I just want to start by saying that if you don’t know the show ‘Trailer Park Boys’, you’re best off to skip this read.
I was introduced to the franchise years back when someone married into the family smugly leaned over to me and saidhe knew of a show ‘I would just love’. When he told me the name I wasn’t sure if I should be insulted, or rather, recognize an insult or not. Months later, while combing through my satellite channels I saw the show and proceeded to watch the episode, ‘Never Trust A Man With No Shirt On’, from season 2, episode 6. I then followed the show from its run on Showcase, a Canadian tv channel, watched all the movies and then it’s later run after the they moved to Netflix.
I was hooked. I loved it. The show centred the main characters committing super petty crimes and going to jail, while they smoked, drank and fought their way between stints in prison. The engineered simplicity and idiocy were so finely tuned that everything seemed natural and you could almost believe these were real people. The good intentions expressed in bad deeds is a running theme throughout all twelve seasons and four movies and however many specials they made, as well as the animated series and live shows, one of which I got to see one winter in Montreal, high as fuck. I still give the show a watch every year or so and it’s hands down my favourite live-action tv series to date and has given me the most laughs.

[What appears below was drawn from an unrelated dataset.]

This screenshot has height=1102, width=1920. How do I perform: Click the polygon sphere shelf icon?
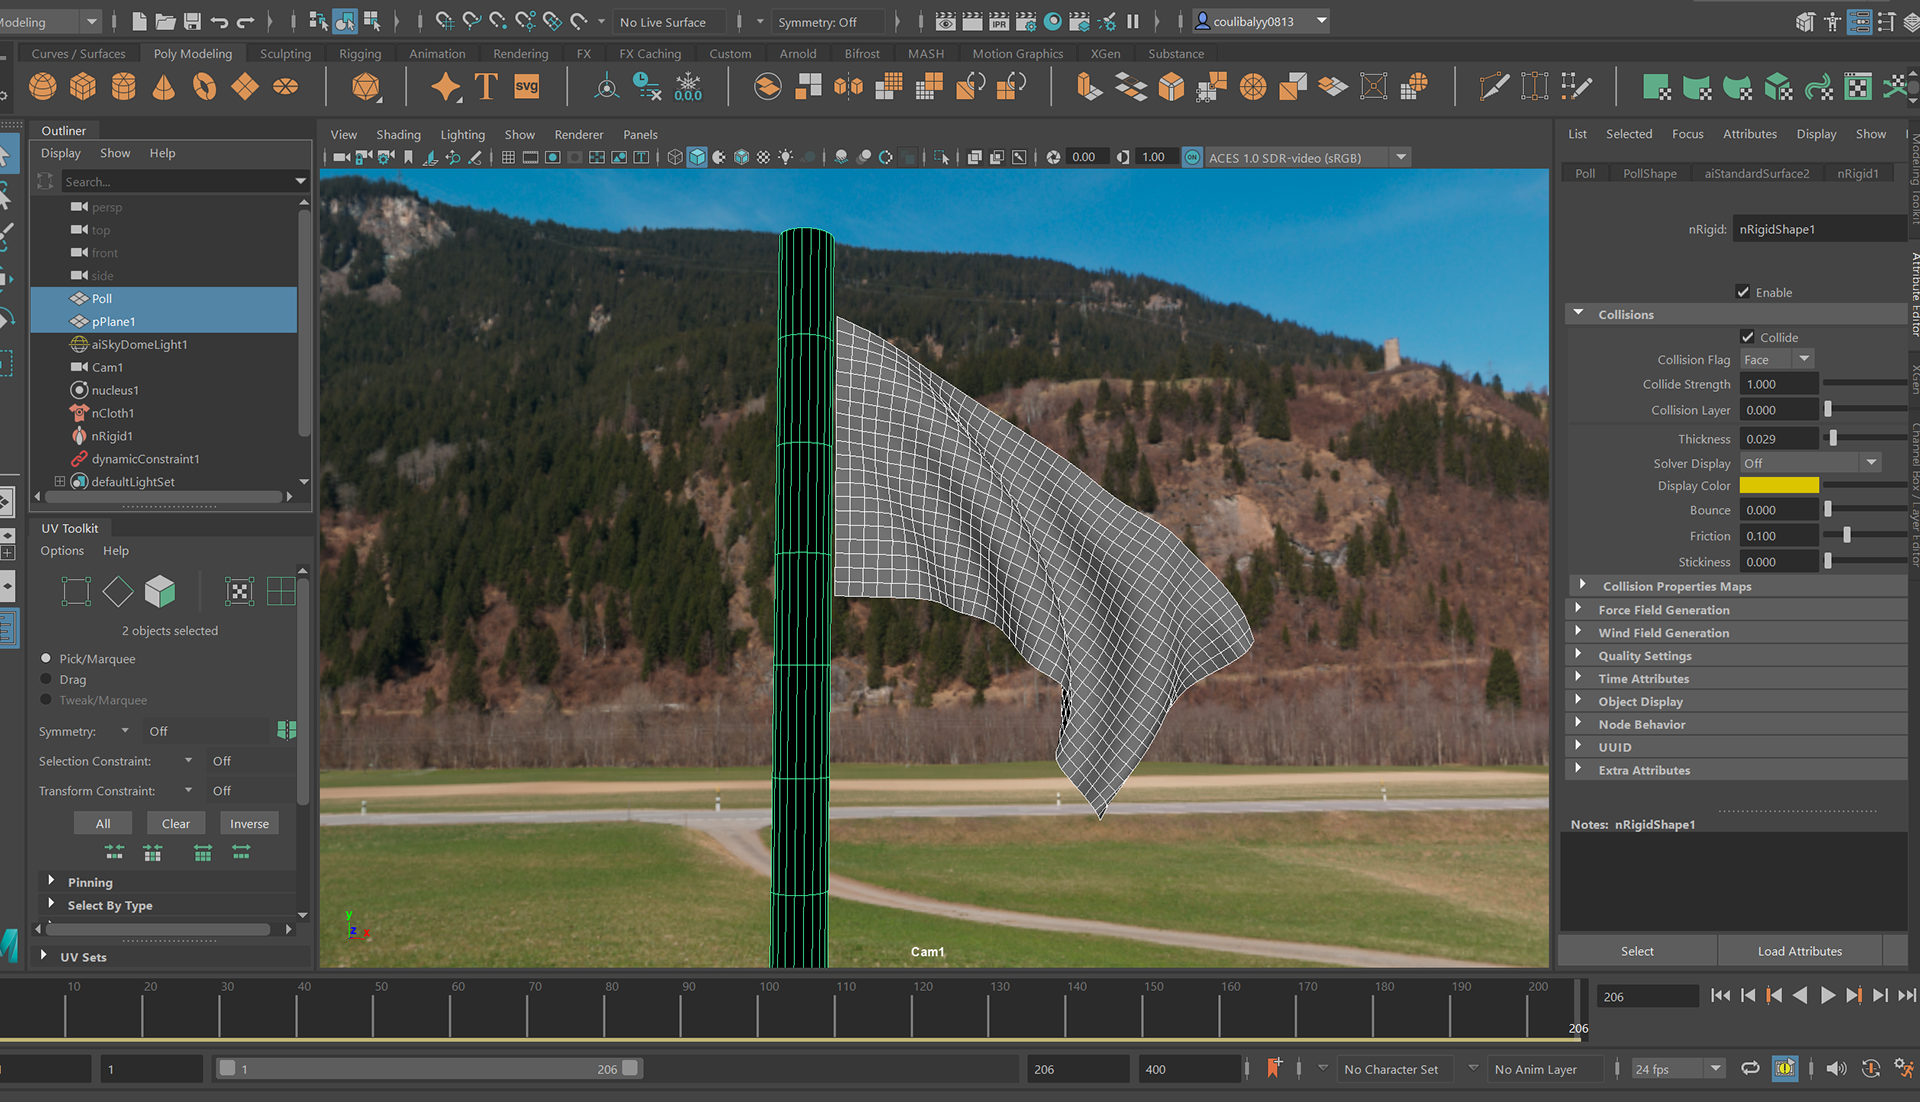pos(43,87)
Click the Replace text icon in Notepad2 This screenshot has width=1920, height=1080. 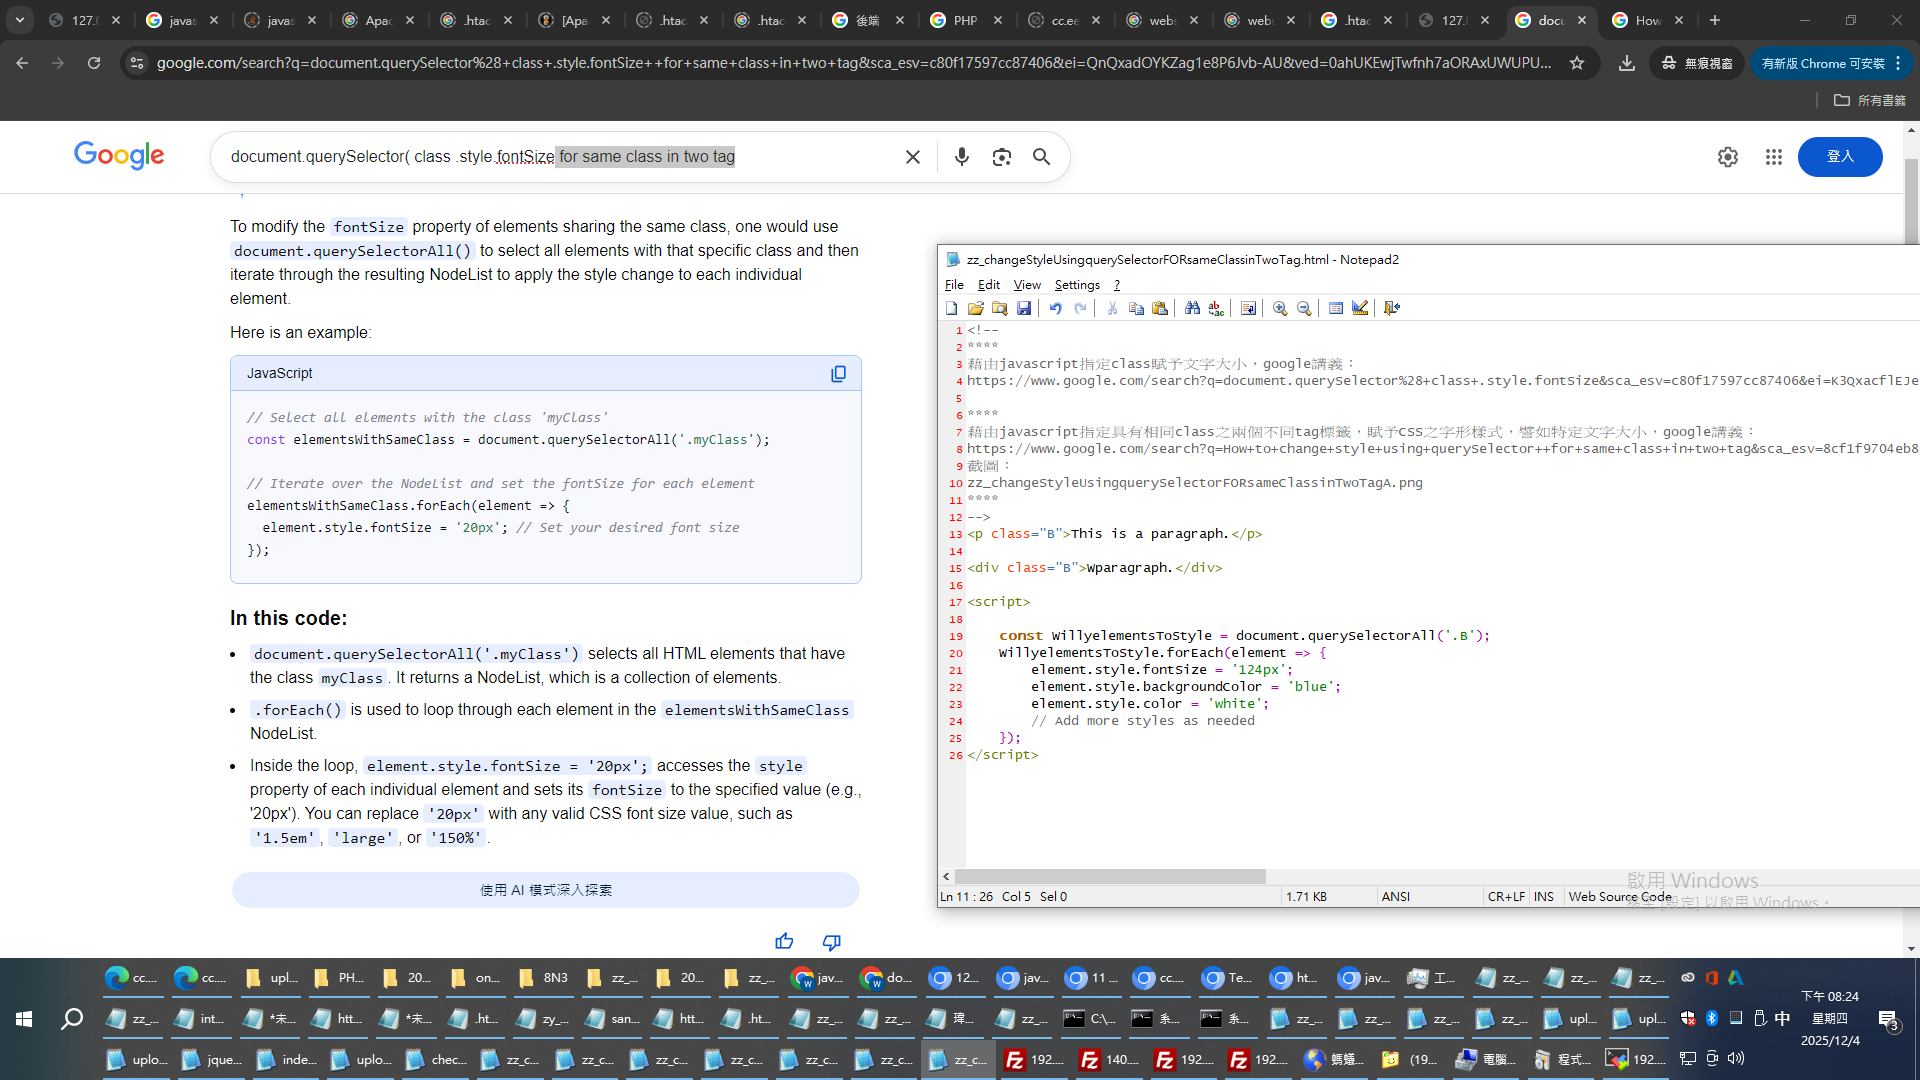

What you’re about to read is a dream I had the other night, on August 26, 2020. It starts with me watching season 13, which has been hyped for some time leading up to it to be the ‘definitive conclusion’. I can’t remember the overall arch of the season, I just knew that while it kept the usual flavour, there was an untapped element brewed into the final episodes: severity. I’d been laughing but there was an overabundance of tension throughout that made me realize early on that the boys were going to face some real consequences this time.
I focused in on the final act of the final episode, where Julian and Cyrus are fighting in the park, which has been AGAIN emptied by a gunfight. Julian is shot in the shoulder and is getting the shit kicked out of him. But it’s not the usual headlock-battle that made their usual scraps so foolish and light-hearted. They were clearly hurt. Cyrus knocks Julian out and when he wakes up, he’s being dragged by wrists bound in zip ties to a picnic table between several trailers where he’s told it’s time to finish things once and for all. Their (dirty) dance had gone on long enough and the grudges had come to a head no one thought possible, having escalated so quickly by the circumstances of the final season.
Cyrus pulls his gun and doesn’t release the safety, because it’s always off, and proceeds to line it up for a kill shot. Ricky appears suddenly, houndstooth shirt and black track pants as usual, steps into the table and shoots downward between Cyrus’ shoulders, firing twice without hesitation. While there’s no exit wound, he crumbles to the seat and spits out a massive amount of blood and bits so thick it’s unmistakably not clots, but meat. He groans and slumps over, dead.
Ricky uses his lighter to melt the zip ties, burning his fingers and swearing up a storm and while Julian collects himself, opens a bag he entered the scene carrying opposite the hand holding the gun. He proceeds to take out a batch of donairs, offering one to Julian and prompting him to hurry as police sirens approach because he wants to have his last free meal, “With his good old friend.” It’s happened. The fate Jim Lahey always feared for the man he assumed was his son most of his life has come to fruition. The scene fades to black and white as a callback to the very first independent movie from the franchise. The perspective rises to where the intro for the show always begins. The park is never the same.
After this, and after I woke up too, I wasn’t sure what to think of the turn of events. Finality was definitely established and I can’t help but wonder if a good ending was too much to ask for. But what end is there for characters who are so doomed to repeat themselves? Every cycle is destined to be broken as the one absolute rule of our universe is that entropy always wins be it through violence or decay. It was just a show and out of my control, but can I be mad? Should I? The next part of the dream was me being tortured by the fact that I had binged the new season first and couldn’t talk about it to any of my friends who were fellow fans about it. Like any good entertainment, and like the seasons before it, the conclusion stuck with me well after, hell, we’ll after I realized it was all in my head when I woke up!
Of course I don’t want the series to end like that but somewhere in the multiverse (if you believe in that sort of thing), it does. What I really want is the return of Ray and other classic characters that have left the show, a perfect reunion with a 4th wall-breaking homage and acknowledgement of the life and times of both Jim Lahey and John Dunsworth. I’d like the boys to retire as ‘thousandaires” and for al the grudges to be settled as valued rivalries that end with the closest thing to whatever Sunnyvale could ever call peace.
But hey, it was just a dream of a show, layers away from anything that can affect my actual life, so the best I can do is write it down and scar as many fans of the show as possible!